Researching Teacher Education

Most recently we are reviewing the data from a study that explores graduates’  impressions of their teacher preparation from one teacher education program. The participants are graduates from 1999-2014 and we have well over 200 respondents. A survey was conducted that included qualitative responses. So far, the responses have been incredibly interesting. As we work through the data I gain more and more excitement for the possibilities of understanding teaching education and improving not only my personal practice as a teacher educator but also the potential for improving the structure and programming of teacher education.

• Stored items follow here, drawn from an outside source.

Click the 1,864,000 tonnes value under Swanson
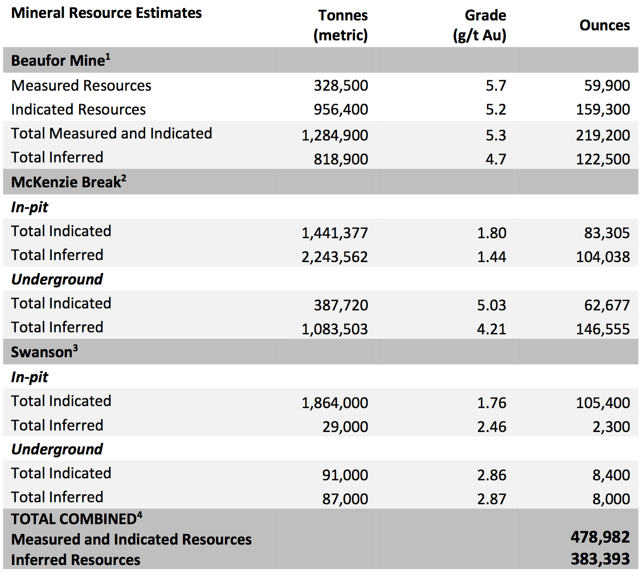Screen dimensions: 644x575 click(x=334, y=403)
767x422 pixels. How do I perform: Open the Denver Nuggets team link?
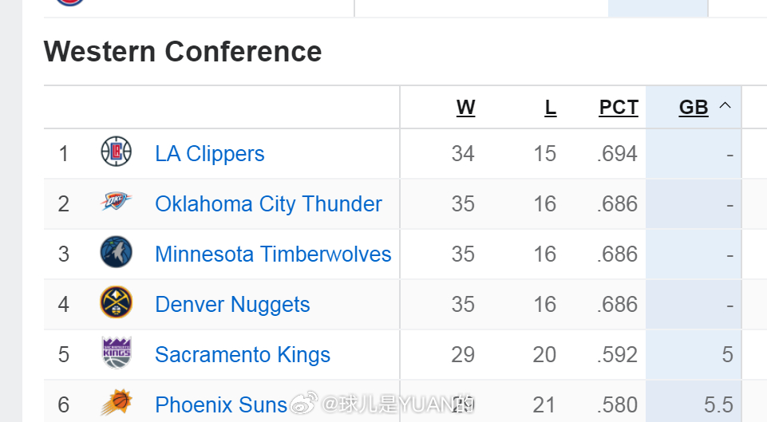pos(232,305)
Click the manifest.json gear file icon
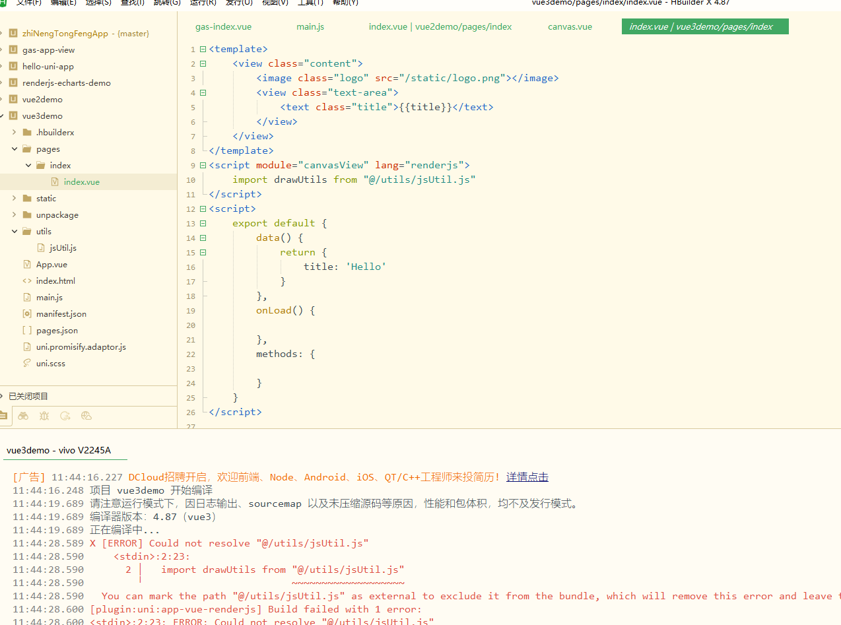The width and height of the screenshot is (841, 625). coord(27,314)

As we review the current data I keep in mind the many findings and recommendations of past research.  For example, in 2009 Clive Beck and Clare Kosnik along with a strong team of graduate researchers published their findings from a qualitative study on classroom teachers’ understandings, perceptions, and explanations of their practice and teacher education experience. Their book, Priorities in Teacher Education: The 7 Key Elements of Pre-Service Preparation, is the first of several from what has become longitudinal study (13 years and counting) of teachers work and development.  In Priorities of Teacher Education Beck and Kosnik identify seven priority areas for teacher areas:

  • program planning
  • pupil assessment
  • classroom organization and community
  • inclusive education
  • subject content and pedagogy
  • professional identity
  • a vision for teaching

 

These priorities are coming up in several interesting ways in our current research and I look forward to analyzing and writing up the findings in the months ahead.  More so, I am excited to be thinking about research-based considerations for improving our teacher education program and my personal practice.